EXERCISE OBJECTIVE
Transcribe all of the records word for word, please, omitting the pictures.

DATASET EXTRACT

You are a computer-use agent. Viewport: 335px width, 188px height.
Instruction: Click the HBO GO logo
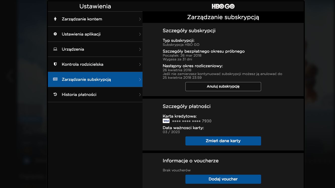pos(223,6)
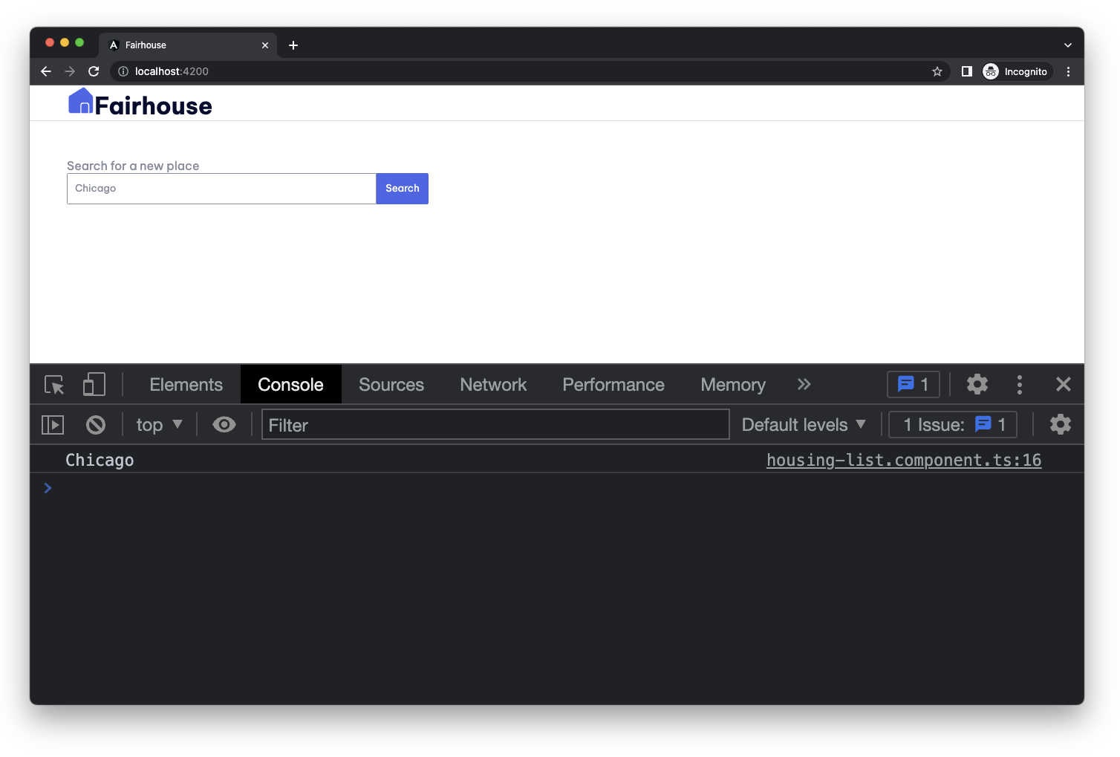Open the console sidebar panel
This screenshot has width=1120, height=757.
52,424
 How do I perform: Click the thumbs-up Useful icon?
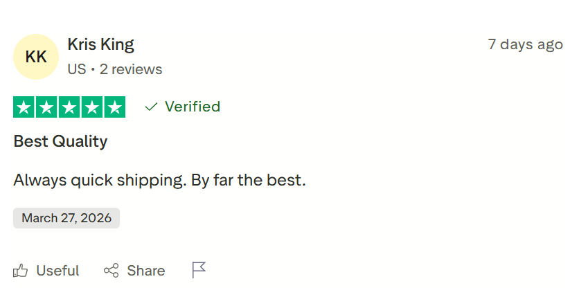(x=21, y=271)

SOLUTION TO THIS TASK
You are a computer-use agent. Viewport: 335px width, 188px height.
Instruction: Click the HBO GO logo
pos(223,6)
Open the console sidebar panel
This screenshot has width=1120, height=757.
52,424
 How do I perform: Click the thumbs-up Useful icon?
(x=21, y=271)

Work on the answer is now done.